Torture Allegations Shadow Rex Tillerson's Time at Exxon Mobil
This week, Congress will consider whether to confirm President-elect Donald Trump’s appointment for secretary of state. Trump’s choice, former Exxon Mobil CEO Rex Tillerson, has come under fire for his close relationship with Russia’s Vladimir Putin and his lack of government experience. As Tillerson seeks to become America’s top diplomat, another aspect of his past should come under scrutiny: his former company’s troubling ties to allegations of torture and other grave human rights abuses in Indonesia.
Until recently, Exxon Mobil worked extensively in Indonesia’s Aceh Province, home to one of the globe’s largest natural gas fields. A company executive once said that for a time, Exxon Mobil’s operations in the region were “the jewel in the company’s crown.” Back in the 1970s, Mobil Corp.—which in 1999 merged with Exxon Corp.—obtained exclusive rights to extract gas from the area and began a joint venture with the Indonesian government to process it. The company soon started employing Indonesian soldiers to protect its operations there. But in the 1990s and early 2000s, amid a war between the Indonesian military and armed separatists in the region, some of the soldiers working for the company allegedly detained, tortured, and even killed local Indonesian people who lived and worked nearby, according to a lawsuit first filed in the United States in 2001. Another lawsuit was filed on behalf of more Indonesians in 2007 and consolidated with the first.
According to the lawsuits, one plaintiff was allegedly shot in the knee by an Exxon Mobil security official while riding his bike home from a local plantation, where he worked as a laborer.

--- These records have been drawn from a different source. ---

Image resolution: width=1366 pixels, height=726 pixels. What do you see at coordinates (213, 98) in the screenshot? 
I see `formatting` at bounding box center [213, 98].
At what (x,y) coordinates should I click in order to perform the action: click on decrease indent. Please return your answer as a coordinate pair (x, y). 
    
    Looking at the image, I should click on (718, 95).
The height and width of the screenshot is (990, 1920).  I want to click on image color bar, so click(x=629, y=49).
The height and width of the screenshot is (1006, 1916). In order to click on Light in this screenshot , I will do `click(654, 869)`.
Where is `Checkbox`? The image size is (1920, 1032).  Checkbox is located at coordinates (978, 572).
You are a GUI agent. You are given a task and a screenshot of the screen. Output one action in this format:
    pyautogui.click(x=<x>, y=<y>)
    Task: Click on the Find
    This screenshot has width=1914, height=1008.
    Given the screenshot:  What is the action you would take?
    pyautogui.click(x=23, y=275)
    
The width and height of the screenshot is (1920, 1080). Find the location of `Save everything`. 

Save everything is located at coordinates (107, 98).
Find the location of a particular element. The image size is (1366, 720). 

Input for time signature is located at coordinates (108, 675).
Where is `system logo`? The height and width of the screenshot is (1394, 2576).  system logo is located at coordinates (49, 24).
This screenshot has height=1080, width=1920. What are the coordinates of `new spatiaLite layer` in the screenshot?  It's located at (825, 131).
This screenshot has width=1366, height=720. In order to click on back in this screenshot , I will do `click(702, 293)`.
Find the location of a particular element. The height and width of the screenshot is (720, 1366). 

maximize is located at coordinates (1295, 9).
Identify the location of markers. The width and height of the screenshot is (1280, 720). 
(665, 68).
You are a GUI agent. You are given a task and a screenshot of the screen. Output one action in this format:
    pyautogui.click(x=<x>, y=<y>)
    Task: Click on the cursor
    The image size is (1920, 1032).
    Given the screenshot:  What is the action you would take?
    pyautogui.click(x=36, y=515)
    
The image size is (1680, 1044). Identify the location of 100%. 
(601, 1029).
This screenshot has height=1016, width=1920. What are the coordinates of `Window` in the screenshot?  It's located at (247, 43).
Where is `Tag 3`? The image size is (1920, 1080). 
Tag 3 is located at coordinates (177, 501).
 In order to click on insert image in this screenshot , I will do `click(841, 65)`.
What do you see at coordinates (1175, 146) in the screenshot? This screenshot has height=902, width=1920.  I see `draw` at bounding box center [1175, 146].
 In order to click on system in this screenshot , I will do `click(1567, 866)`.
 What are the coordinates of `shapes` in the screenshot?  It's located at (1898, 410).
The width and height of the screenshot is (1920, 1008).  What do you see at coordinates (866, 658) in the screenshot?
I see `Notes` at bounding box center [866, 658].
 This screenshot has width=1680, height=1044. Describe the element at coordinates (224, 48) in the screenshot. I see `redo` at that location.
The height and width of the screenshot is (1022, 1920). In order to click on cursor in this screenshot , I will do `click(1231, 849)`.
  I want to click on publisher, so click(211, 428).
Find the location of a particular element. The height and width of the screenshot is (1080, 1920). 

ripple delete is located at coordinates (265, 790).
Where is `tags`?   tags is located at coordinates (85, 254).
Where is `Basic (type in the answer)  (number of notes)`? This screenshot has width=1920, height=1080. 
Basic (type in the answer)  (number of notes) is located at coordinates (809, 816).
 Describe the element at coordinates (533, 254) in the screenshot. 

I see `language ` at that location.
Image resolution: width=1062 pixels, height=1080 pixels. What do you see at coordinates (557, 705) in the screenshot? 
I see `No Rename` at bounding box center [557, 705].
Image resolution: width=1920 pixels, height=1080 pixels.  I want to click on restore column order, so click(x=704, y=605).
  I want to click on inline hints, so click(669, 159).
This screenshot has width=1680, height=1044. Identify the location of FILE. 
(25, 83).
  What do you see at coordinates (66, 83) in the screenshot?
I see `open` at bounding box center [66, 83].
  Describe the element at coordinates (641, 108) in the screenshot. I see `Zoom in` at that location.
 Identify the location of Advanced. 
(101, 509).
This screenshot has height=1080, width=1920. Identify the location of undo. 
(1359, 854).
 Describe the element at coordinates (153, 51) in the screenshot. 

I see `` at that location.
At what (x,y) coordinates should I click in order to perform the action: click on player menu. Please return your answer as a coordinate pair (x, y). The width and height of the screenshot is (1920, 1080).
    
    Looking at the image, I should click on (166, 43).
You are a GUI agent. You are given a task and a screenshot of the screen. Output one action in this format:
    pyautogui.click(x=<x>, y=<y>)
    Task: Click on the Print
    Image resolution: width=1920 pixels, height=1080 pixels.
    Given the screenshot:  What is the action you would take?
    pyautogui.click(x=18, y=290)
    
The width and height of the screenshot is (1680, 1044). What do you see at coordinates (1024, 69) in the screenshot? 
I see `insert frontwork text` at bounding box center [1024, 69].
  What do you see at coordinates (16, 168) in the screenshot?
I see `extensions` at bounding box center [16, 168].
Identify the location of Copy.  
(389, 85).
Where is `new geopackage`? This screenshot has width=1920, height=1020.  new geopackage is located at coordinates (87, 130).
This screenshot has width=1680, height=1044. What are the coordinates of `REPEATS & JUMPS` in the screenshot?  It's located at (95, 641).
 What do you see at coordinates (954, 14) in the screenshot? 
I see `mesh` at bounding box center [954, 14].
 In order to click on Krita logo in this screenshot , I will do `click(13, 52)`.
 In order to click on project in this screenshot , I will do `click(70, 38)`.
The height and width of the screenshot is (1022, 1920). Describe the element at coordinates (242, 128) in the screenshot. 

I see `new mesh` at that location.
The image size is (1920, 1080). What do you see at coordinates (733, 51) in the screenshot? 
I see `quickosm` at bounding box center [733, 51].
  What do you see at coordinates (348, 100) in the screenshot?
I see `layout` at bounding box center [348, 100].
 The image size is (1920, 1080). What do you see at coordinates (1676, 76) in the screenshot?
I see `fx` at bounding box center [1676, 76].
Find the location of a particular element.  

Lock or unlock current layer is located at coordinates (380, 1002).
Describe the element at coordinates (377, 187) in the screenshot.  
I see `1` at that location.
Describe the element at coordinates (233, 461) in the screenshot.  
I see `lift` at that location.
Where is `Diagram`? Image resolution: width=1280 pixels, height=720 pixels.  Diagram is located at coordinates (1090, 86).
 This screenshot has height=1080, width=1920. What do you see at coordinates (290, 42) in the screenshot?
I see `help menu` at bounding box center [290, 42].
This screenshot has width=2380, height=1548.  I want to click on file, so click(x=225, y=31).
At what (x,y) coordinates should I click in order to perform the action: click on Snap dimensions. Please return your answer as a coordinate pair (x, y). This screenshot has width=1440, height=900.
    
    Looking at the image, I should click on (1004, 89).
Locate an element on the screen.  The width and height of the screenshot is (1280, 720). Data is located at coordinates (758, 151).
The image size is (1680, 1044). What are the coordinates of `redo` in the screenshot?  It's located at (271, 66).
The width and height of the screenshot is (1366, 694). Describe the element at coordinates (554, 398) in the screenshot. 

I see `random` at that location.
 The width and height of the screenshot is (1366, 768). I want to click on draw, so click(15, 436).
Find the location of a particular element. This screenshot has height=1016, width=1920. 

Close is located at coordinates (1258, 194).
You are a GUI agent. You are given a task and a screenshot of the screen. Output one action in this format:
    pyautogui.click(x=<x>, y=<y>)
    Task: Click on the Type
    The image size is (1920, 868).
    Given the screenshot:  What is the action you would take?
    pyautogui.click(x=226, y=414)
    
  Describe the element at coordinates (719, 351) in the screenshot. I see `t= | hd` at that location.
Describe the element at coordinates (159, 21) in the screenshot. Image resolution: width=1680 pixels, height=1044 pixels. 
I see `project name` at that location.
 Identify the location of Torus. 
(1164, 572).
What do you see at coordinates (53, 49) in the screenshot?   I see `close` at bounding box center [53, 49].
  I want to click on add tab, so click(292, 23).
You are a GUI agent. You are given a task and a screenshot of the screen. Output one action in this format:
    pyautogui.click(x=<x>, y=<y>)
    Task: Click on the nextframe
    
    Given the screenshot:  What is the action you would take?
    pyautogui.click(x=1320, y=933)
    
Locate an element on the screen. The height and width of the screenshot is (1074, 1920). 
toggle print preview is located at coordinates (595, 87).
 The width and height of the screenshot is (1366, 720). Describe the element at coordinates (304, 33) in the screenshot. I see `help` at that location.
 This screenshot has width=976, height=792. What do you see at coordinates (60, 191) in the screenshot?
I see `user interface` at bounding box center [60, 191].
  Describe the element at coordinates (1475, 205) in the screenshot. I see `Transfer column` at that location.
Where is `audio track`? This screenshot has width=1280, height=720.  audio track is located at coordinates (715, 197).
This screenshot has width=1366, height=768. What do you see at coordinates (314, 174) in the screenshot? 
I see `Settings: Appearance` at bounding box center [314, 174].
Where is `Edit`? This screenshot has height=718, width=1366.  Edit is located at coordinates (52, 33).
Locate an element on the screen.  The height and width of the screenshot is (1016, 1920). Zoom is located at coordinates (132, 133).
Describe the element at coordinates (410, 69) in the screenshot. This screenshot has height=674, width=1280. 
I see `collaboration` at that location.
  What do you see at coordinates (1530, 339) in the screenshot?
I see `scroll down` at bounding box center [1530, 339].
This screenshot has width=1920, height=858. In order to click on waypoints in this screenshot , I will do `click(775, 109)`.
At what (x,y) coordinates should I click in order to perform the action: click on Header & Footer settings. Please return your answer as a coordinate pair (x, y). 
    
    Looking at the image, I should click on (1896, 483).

When another plaintiff tried to intervene, a security official stomped on his head. A third plaintiff said security officials shocked him in the genitals with electricity and brought him to a pit filled with human heads. Their lawyer, Terry Collingsworth of International Rights Advocates, says he’s met dozens of people in Aceh with similar complaints. In response to my questions about the case, a spokesman for Exxon Mobil told me the company “categorically denies any complicity in any human rights abuses committed by Indonesian soldiers during an Indonesian civil war.”
The Indonesian plaintiffs say top Exxon Mobil executives in Texas knew or should have known about the alleged abuse but kept the soldiers on board for security anyway. During the first few years of abuse outlined in the complaints, Rex Tillerson was executive vice president of Exxon Mobil Development Company, a subsidiary that develops Exxon Mobil’s exploration and production projects around the world. He became senior vice president of Exxon Mobil Corp. in 2001 and its president a few years later. Exxon Mobil says Tillerson had no responsibility for operations in Aceh “during the relevant time period.” Collingsworth says there’s no evidence to suggest he was making decisions related to the retention of Indonesian soldiers as security.